それでも腰から上が千切れそうなほどの衝撃に襲われ、砂利が不気味な音を立てながら後頭部を擦った。
「ぐぅおぉ……」
照彦がくぐもった呻き声を上げてからも僅かながら沈黙が募り、その間にじわじわと染み出してきた腰の痛みのあまり照彦は悶絶する。急に火がついたように熱を発し始めて、ひぃひぃと息を切らしながら横になった。
「いてっ」
その拍子に巻き添えを食らった泉希も照彦の腕の腕の中で横に転がる。しかしすぐにそこを抜け出すと照彦の体を揺さぶり、今にも崩れそうな表情で顔をのぞき込んできた。
「大丈夫? ごめん、僕を助けようとしたんだよね。ごめん。平気……じゃないよね。誰か呼んできた方が良い?」
「いっ、良いから揺らすな。待て、待ってって」
照彦の絶え絶えな声を聞くと泉希は身を竦ませて肩を震わせ、慌てて手を離した。その泣き出しそうな眼差しに見守られながら、どうにか両腕で体を起こし、口で息をする。呼吸を整えるにはまだ痛みが激しく、何より転んだ衝撃から肺が立ち直っていなかった。

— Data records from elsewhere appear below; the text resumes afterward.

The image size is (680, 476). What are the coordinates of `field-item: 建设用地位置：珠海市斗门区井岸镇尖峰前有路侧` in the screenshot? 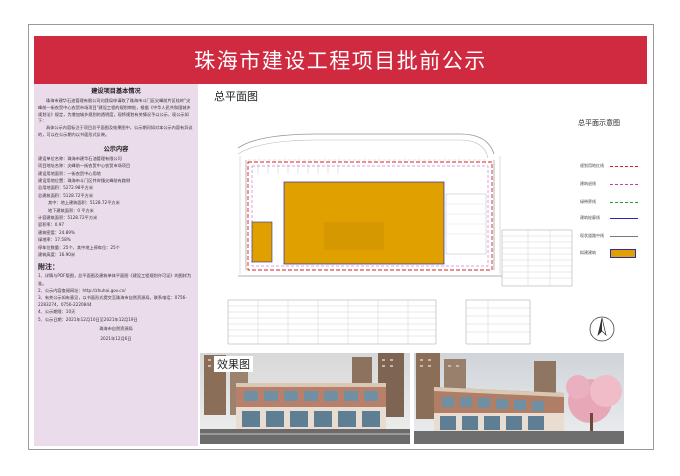 It's located at (84, 180). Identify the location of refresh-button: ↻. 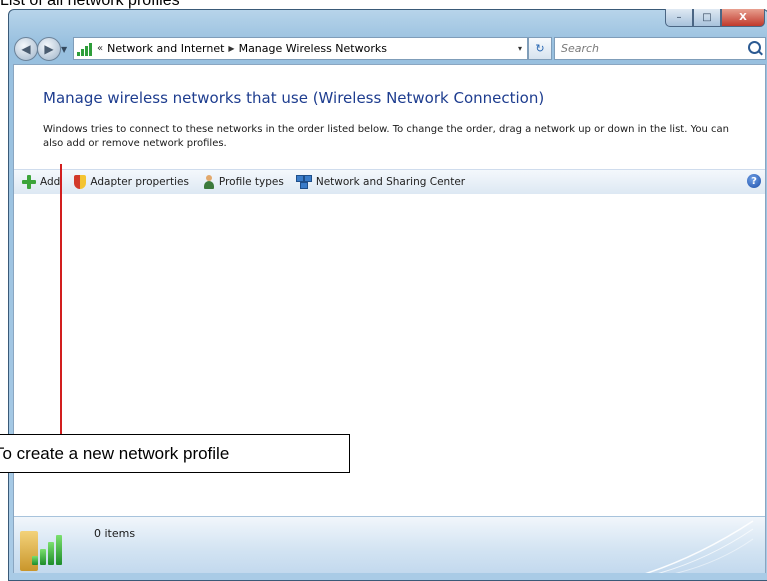
(540, 48).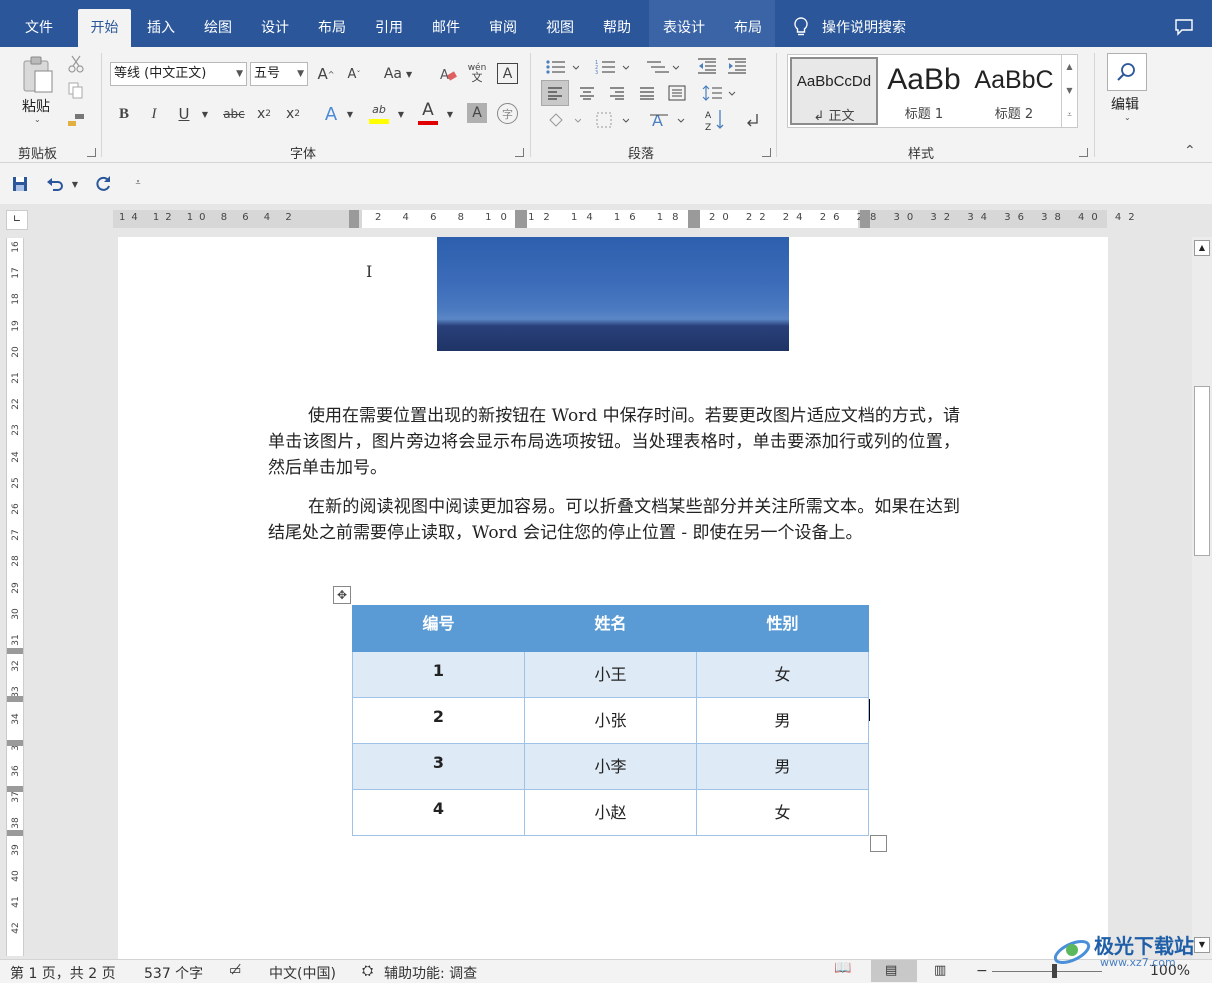 This screenshot has width=1212, height=983. Describe the element at coordinates (610, 812) in the screenshot. I see `table-cell: 小赵` at that location.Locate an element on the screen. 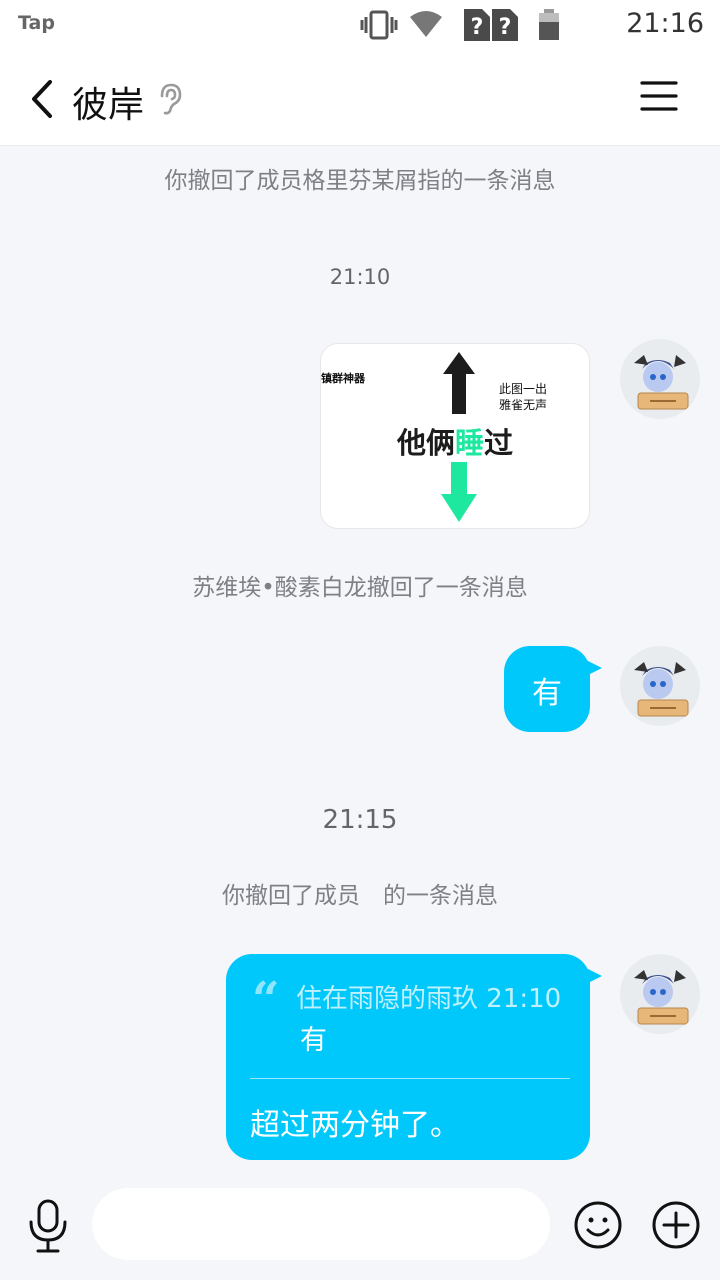 The width and height of the screenshot is (720, 1280). vibrate-icon is located at coordinates (379, 25).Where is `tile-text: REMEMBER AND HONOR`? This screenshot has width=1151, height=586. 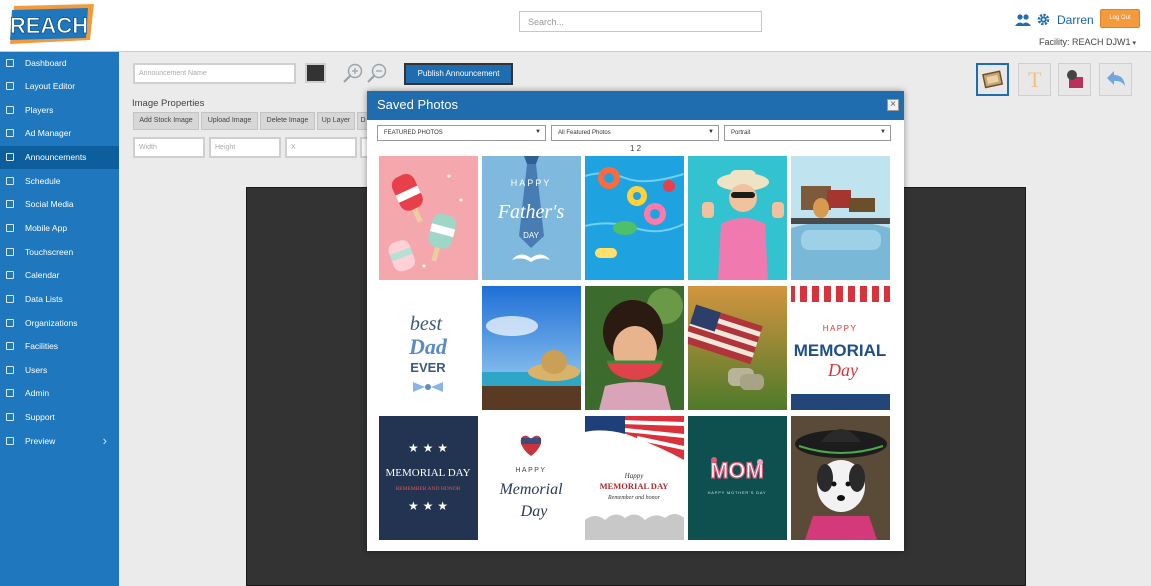
tile-text: REMEMBER AND HONOR is located at coordinates (428, 489).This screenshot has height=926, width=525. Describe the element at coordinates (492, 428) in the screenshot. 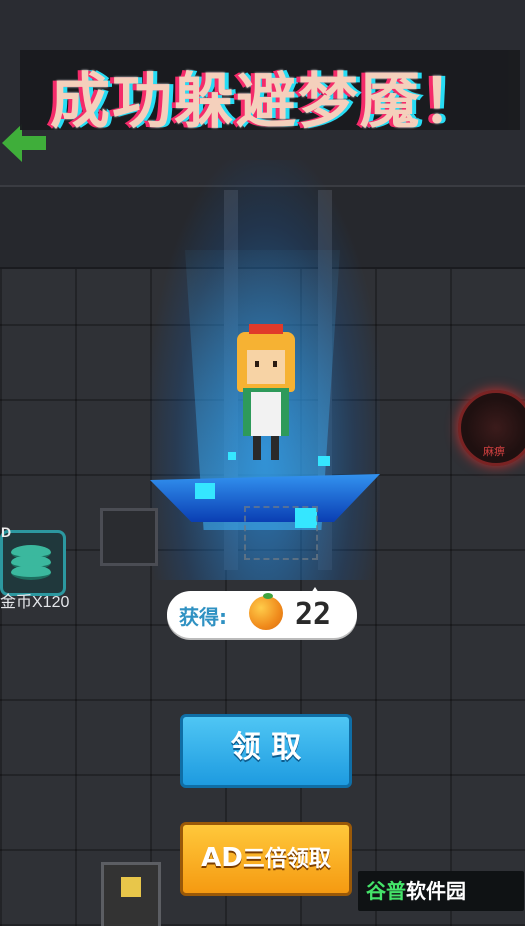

「わ、わぁわぁごめんなさい。荷物は僕が持つから。今日は早く帰って休も?」
泉希の気づかわしげな声に照彦はかぶりを振る。頭の傷が冷たく疼き出したが、それ以外の痛みと同様に意識の底へと押し込んで立ち上がった。
「いや良い。それよりさっさと、その秘密の場所に行こう」
「なんでだよ!? だって頭打ってたし、血も出て……」
「あぁ? かすり傷だこんなもん!」
勇んで照彦が言うと泉希はまず苦笑して「何年経ってもその性格のままなんだね」と懐かしそうに目を細めながら呆れる。それからどことなく悲しげな顔で照彦を見上げてきた。
「ねぇ軽そうに見える怪我だって、あとから大変なことになることもあるんだよ。イヤだからね、僕は。テルがいなくなるのは」
「大げさなんだよお前は。ちょっと行って、帰ってくるだけじゃねぇか」
照彦の説得にも泉希は意地になって首を横に振り、照彦の腕を掴む。
「やっぱりダメだよ。今日中にどうしても行かなきゃいけない場所でもないし……それよりテルの怪我の方が重大事」
きっぱりと宣言すると泉希は以前よりも確かな足取りで坂を登り始める。
「おい、俺の意見も少し……」
「ごめん。でも少し診てもらうだけだから。お願いだから、自分を大切にして?」
振り返りざまに脆く崩れ去る寸前の瞳に訴えられて、照彦は口を噤む。この幼馴染みの押しの強さには勝てないと分かっていたし、それに何よりあの目で訴えられては照彦は逆らえない。
「……ありがと」
「なんも言ってねぇし」
毒づく照彦を連れて、泉希は黙々と坂を上っていく。